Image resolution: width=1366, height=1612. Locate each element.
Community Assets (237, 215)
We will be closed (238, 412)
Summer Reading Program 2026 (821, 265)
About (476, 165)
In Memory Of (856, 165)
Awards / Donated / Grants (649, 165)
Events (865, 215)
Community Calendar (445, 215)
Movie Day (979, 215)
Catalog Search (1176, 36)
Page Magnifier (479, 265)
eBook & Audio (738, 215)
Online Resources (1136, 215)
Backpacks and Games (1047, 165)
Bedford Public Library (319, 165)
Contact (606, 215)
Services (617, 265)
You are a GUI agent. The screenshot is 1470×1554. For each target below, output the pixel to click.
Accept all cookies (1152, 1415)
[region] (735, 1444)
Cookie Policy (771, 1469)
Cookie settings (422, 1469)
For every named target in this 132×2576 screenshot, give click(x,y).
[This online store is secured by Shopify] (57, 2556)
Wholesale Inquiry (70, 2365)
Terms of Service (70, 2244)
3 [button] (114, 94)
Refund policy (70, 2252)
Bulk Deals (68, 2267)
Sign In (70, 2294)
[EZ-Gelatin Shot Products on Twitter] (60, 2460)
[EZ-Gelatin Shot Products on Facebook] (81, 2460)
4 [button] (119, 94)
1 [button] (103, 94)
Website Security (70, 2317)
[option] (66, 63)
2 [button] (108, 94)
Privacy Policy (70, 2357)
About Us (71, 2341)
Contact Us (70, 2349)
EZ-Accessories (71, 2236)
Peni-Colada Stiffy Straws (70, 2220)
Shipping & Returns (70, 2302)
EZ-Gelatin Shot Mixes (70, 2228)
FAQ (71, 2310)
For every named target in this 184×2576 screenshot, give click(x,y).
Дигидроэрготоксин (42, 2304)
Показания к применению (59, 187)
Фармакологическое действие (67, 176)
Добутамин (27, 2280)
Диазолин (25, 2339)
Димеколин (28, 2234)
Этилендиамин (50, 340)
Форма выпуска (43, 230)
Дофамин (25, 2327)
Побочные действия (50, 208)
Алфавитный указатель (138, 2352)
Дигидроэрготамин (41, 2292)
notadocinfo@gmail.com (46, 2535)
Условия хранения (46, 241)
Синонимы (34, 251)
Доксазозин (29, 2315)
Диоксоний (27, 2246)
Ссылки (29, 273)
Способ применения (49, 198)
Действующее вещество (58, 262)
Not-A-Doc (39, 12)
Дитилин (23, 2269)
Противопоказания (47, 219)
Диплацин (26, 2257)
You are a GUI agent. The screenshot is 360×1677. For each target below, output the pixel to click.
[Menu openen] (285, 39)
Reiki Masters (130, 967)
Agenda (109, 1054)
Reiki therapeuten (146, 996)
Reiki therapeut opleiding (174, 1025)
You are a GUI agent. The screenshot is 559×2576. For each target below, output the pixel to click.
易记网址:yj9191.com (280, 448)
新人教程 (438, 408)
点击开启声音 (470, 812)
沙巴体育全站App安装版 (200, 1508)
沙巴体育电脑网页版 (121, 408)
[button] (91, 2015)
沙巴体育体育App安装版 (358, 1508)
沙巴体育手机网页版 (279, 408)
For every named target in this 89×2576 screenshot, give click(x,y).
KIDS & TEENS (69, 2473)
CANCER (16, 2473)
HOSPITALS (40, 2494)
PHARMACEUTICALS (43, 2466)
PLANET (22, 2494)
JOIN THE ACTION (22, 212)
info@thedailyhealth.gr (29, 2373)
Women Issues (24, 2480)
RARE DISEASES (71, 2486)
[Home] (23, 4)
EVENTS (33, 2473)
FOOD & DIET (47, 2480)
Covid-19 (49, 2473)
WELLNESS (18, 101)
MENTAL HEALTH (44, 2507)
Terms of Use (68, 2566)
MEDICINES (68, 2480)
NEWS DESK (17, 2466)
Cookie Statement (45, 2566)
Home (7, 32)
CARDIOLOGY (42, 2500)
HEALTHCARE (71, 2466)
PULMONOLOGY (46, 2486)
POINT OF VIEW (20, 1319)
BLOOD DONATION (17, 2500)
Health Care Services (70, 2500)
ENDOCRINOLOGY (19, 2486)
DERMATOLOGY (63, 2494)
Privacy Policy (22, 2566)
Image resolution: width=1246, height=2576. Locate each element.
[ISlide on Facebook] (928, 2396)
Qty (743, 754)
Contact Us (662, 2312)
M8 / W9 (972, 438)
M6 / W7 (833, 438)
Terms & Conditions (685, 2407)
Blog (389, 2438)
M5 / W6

________________

**WORK INSTRUCTION:** Within the listing above, give again exactly every line from the line with "Cookie settings (422, 1469)" through the line with "Диоксоний (27, 2246)", both included, and no other line.

**SOLUTION BELOW:**
Cookie settings (422, 1469)
For every named target in this 132×2576 screenshot, give click(x,y).
[This online store is secured by Shopify] (57, 2556)
Wholesale Inquiry (70, 2365)
Terms of Service (70, 2244)
3 [button] (114, 94)
Refund policy (70, 2252)
Bulk Deals (68, 2267)
Sign In (70, 2294)
[EZ-Gelatin Shot Products on Twitter] (60, 2460)
[EZ-Gelatin Shot Products on Facebook] (81, 2460)
4 [button] (119, 94)
1 [button] (103, 94)
Website Security (70, 2317)
[option] (66, 63)
2 [button] (108, 94)
Privacy Policy (70, 2357)
About Us (71, 2341)
Contact Us (70, 2349)
EZ-Accessories (71, 2236)
Peni-Colada Stiffy Straws (70, 2220)
Shipping & Returns (70, 2302)
EZ-Gelatin Shot Mixes (70, 2228)
FAQ (71, 2310)
For every named target in this 184×2576 screenshot, give click(x,y).
Дигидроэрготоксин (42, 2304)
Показания к применению (59, 187)
Фармакологическое действие (67, 176)
Добутамин (27, 2280)
Диазолин (25, 2339)
Димеколин (28, 2234)
Этилендиамин (50, 340)
Форма выпуска (43, 230)
Дофамин (25, 2327)
Побочные действия (50, 208)
Алфавитный указатель (138, 2352)
Дигидроэрготамин (41, 2292)
notadocinfo@gmail.com (46, 2535)
Условия хранения (46, 241)
Синонимы (34, 251)
Доксазозин (29, 2315)
Диоксоний (27, 2246)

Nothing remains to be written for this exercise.